For those of you who read my blog, my silence in cyber space has been because I went to Ahmadabad for a workshop with four friends at Prakash Vasi's Platypus design studio, for eight days. Three of the artists were my classmates, and the moment we commenced our work, we were immediately transported back to the intimacy of our college days of studio practice. We have always acknowledged how much we learnt from one another through the symbiotic connection of common interests and goals, and we found that it was no different on this occasion as we sat down like novices once again, aprons in place at a wooden table, to try our hand at ceramics. Though experienced visually as artists regarding the aesthetics and history of ceramics, it was quite another thing to work with it as a medium. It was commented upon that perhaps we feared failure, but I explained that as professionals the desire is to always attempt to bring ones capabilities of proficiency to any such interlude, with the hope of it benefiting new areas of learning.

Working with my classmates was poignantly special. The intense friendship that spans 33 years is born from the trust we have in one another, which is implicit and unquestioned. In today's climate of insecurities and petty misunderstandings that too many artists display, this solid bonding feels so comforting. Judgements and over analysis of one another has no room amidst the sharing we have, and I feel blessed to have them as my friends.
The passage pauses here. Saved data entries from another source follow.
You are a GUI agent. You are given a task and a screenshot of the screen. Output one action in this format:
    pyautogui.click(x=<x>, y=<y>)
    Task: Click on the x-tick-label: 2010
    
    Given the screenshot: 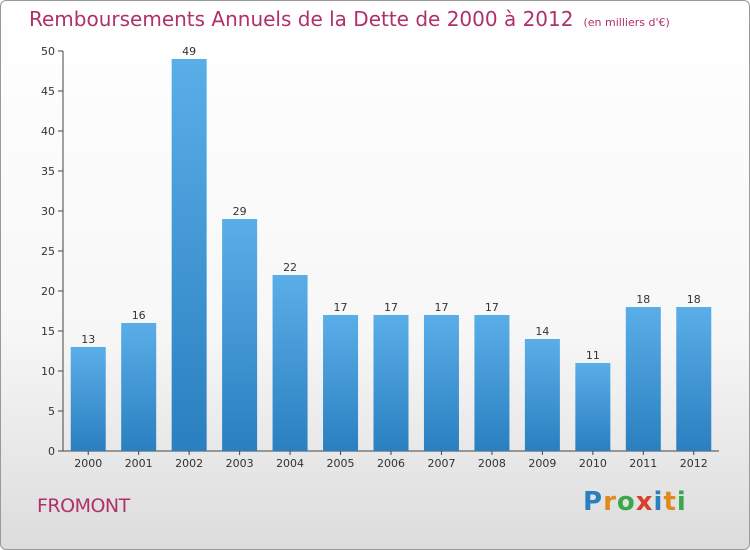 What is the action you would take?
    pyautogui.click(x=593, y=464)
    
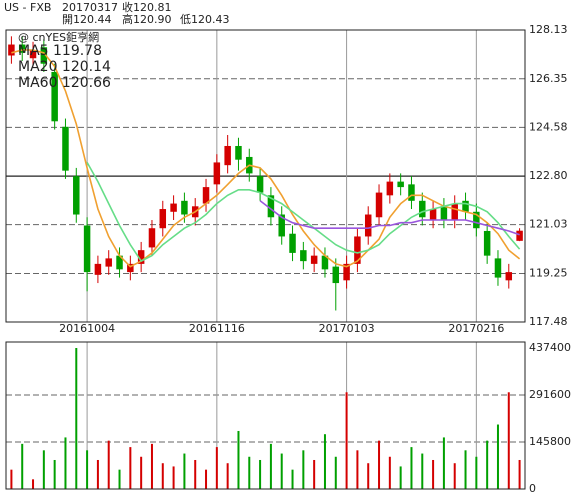  I want to click on legend-entry: MA5 119.78, so click(60, 51).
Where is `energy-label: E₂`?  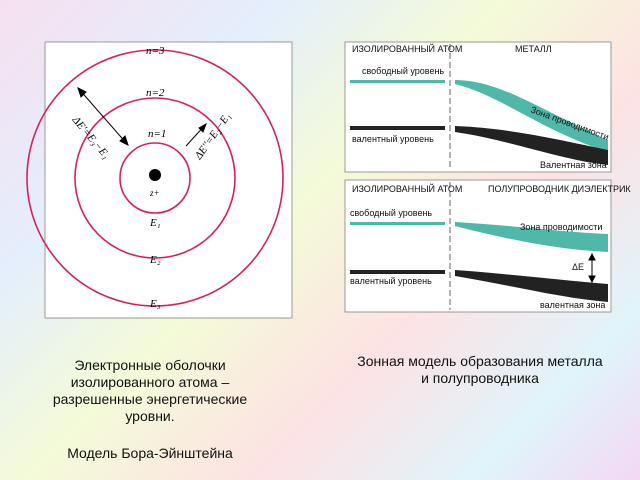
energy-label: E₂ is located at coordinates (155, 260).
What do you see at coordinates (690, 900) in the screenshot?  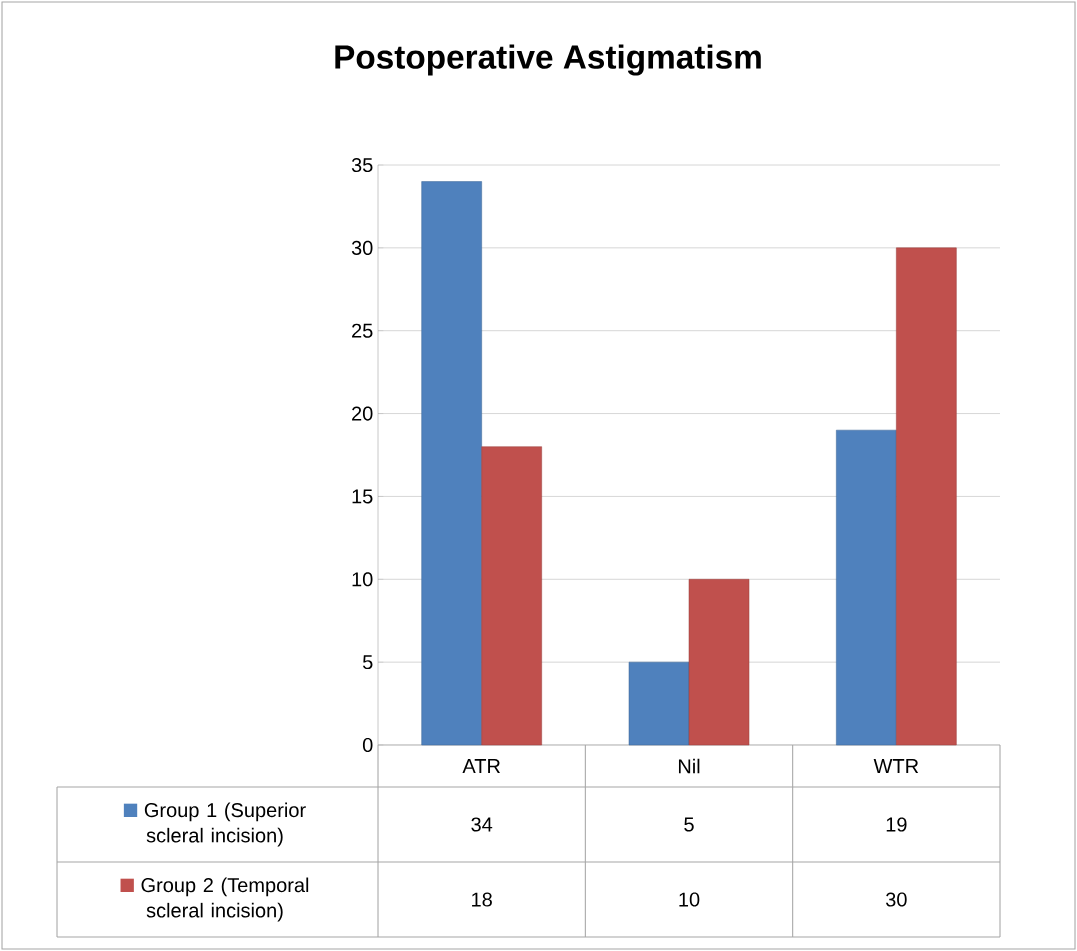 I see `data-label: 10` at bounding box center [690, 900].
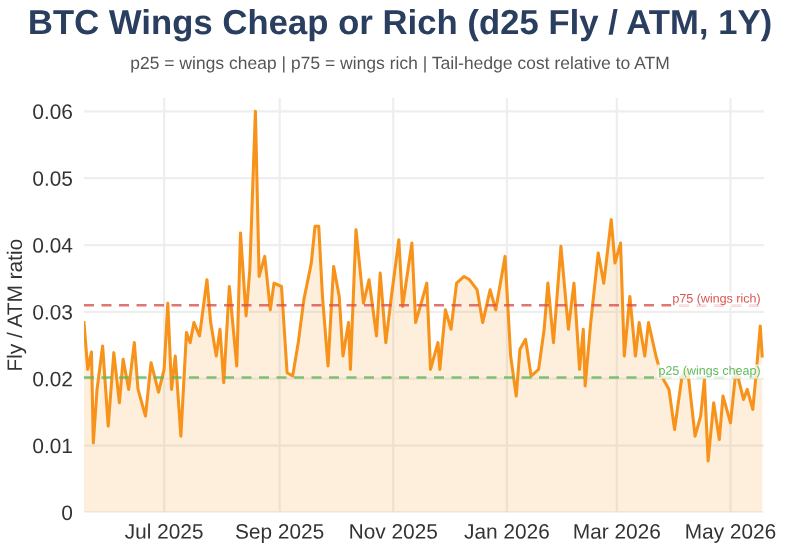 The width and height of the screenshot is (800, 560). I want to click on x-tick-label: Nov 2025, so click(394, 532).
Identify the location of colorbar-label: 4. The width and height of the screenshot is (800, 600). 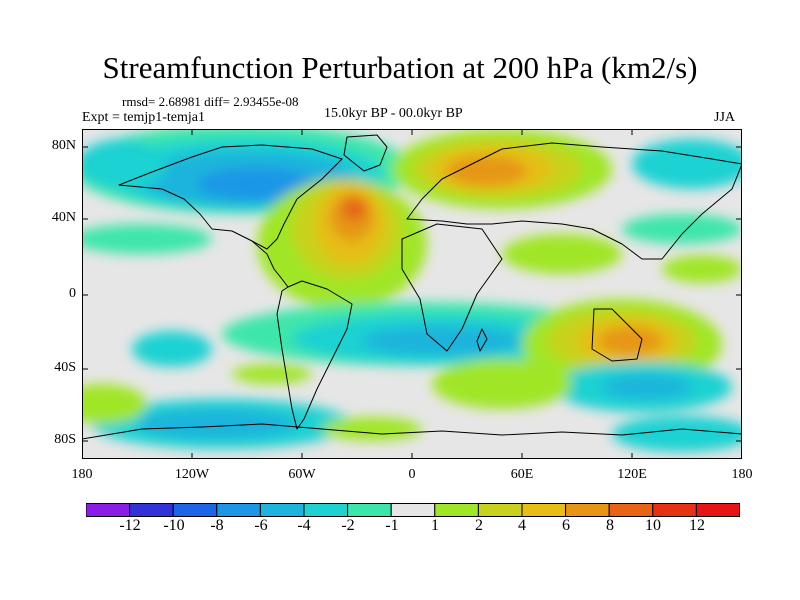
(522, 526).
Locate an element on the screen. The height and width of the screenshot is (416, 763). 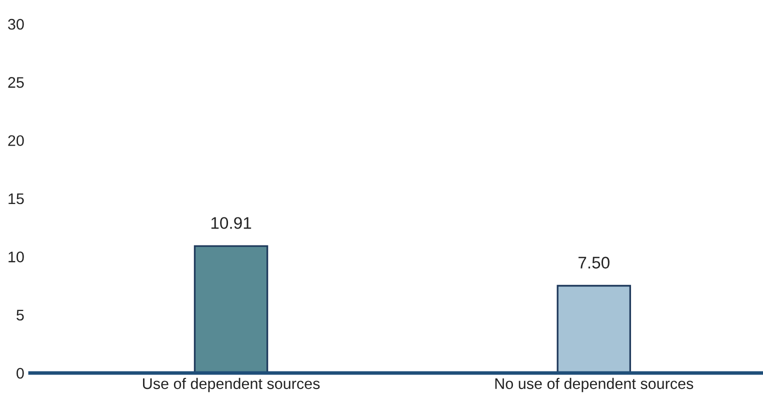
data-label: 7.50 is located at coordinates (594, 262).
The work we did has yet to be fully finished, because the glazing on it remains. We all took risks and we all worked like the devil was behind us! The joy was in those fumbled moments with each of us encouraging the other on, sometimes a bit like the blind leading the blind! Did we produce great art? I doubt it. But what we did was to push our own parameters of learning that in many ways was not merely about art or just about getting the work done right. It was all that and something so much more than that too. So cheers to our class of 1981, and to many more interludes of meeting up that dot the coming decades! I encounter many young artists who could well do with opening up and allowing trust to build friendships that can sustain them over many years, because believe me, it's a beautiful experience, so try it!